Business Maverick

Business Maverick

In China, State Ownership Means Worse Performance for Stocks

Pedestrians walk on an elevated passageway showing a stock ticker in Shanghai, China on Friday, 28 December 2018. Qilai Shen

China’s state-owned enterprises may have privileged access to credit compared with their private-sector counterparts, but investors judge them as far worse at deploying that capital.

SOEs trade at an equity valuation gap of 40% compared with privately-owned companies, according to calculations by JPMorgan Chase & Co. That has shrunk some since President Xi Jinping’s administration has sought to shutter unproductive state assets and restructured a number of government-run outfits, but an “SOE discount” remains, analysts including Haibin Zhu wrote in a Jan. 19 note.

Private-sector company share prices have outperformed state-owned ones by more than 120% over the past decade, according to the Wall Street bank.

“SOEs have an advantage in accessing cheaper credit” and government subsidies, “but at the cost of serving public and social functions and supporting government policies,” the JPMorgan analysts wrote.

The valuation gap is stronger in the market for Chinese shares in Hong Kong, “where foreign investors are typically more concerned about transparency and governance issues,” they added.

Large shares trade at discount in Hong Kong vs mainland

While the Stock Connect between the Hong Kong and Chinese exchanges means in theory price gaps should be arbitraged away, there’s an enduring discrepancy. “It is worth noting that the A-H dual-listed companies are highly dominated by the SOEs,” Zhu and his colleagues wrote.

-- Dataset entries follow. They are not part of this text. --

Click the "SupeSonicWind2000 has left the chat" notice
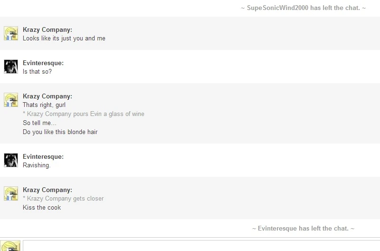380x251 pixels. tap(303, 8)
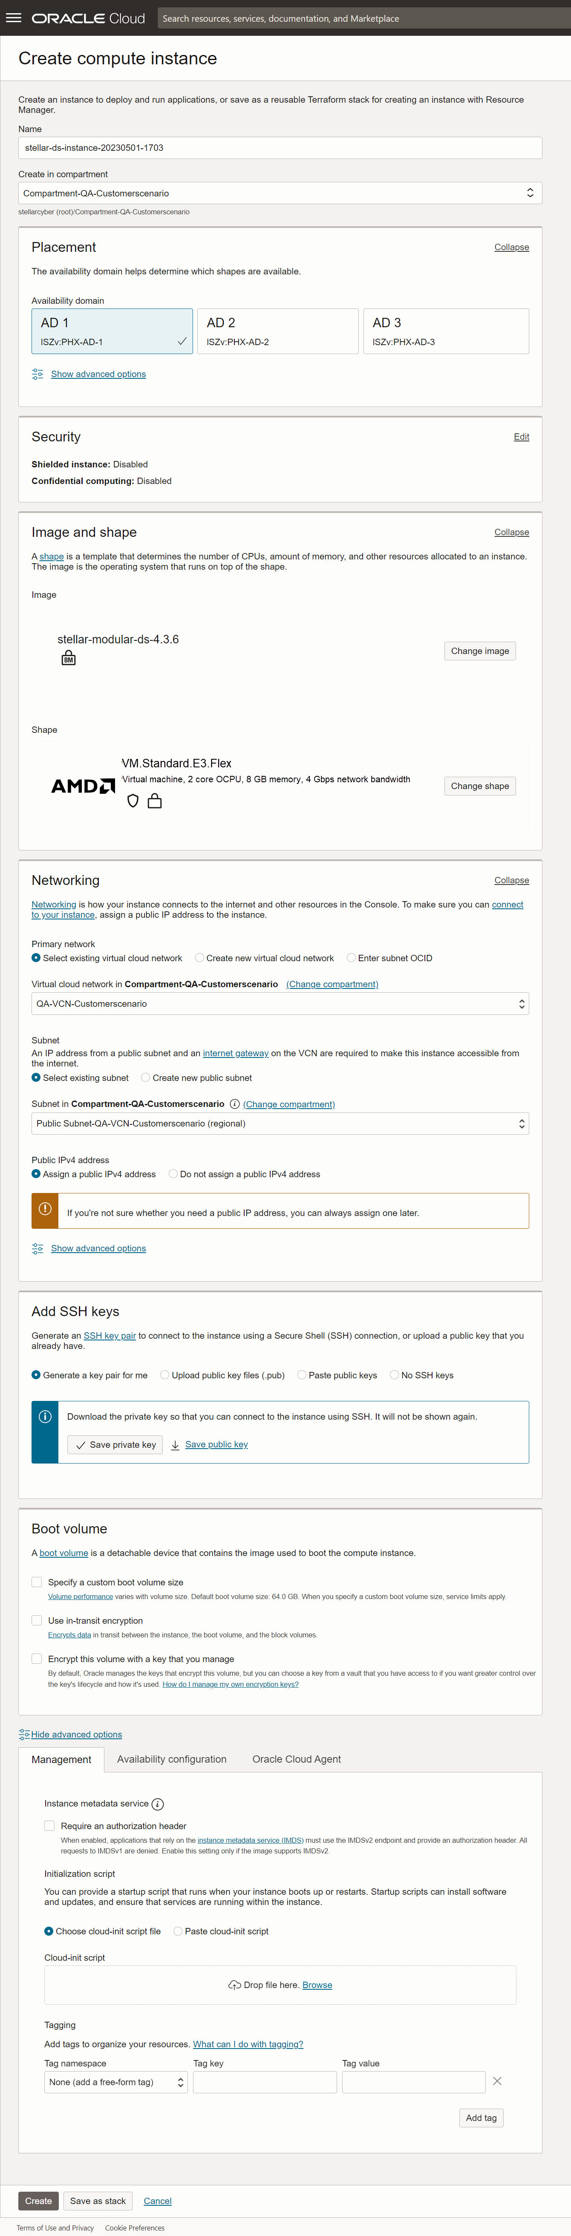Click the instance Name input field

click(279, 148)
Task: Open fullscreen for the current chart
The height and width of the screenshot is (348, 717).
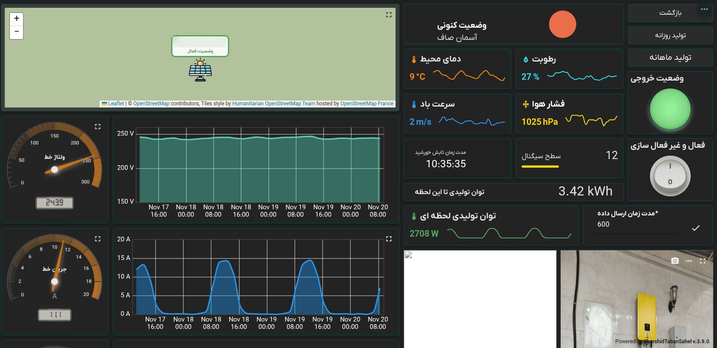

A shares refer to mainland listings, and H shares are those in Hong Kong.

Sector Effect

State firms have a bigger presence in old-line industries such as utilities and energy, but even measuring them against privately-run peers by sector, they have underperformed, the JPMorgan calculations show.

The shares of private industrial firms did 90% better than state-owned competitors, the bank said. In property the outperformance was 61% and in information technology it was 56%, JPMorgan said.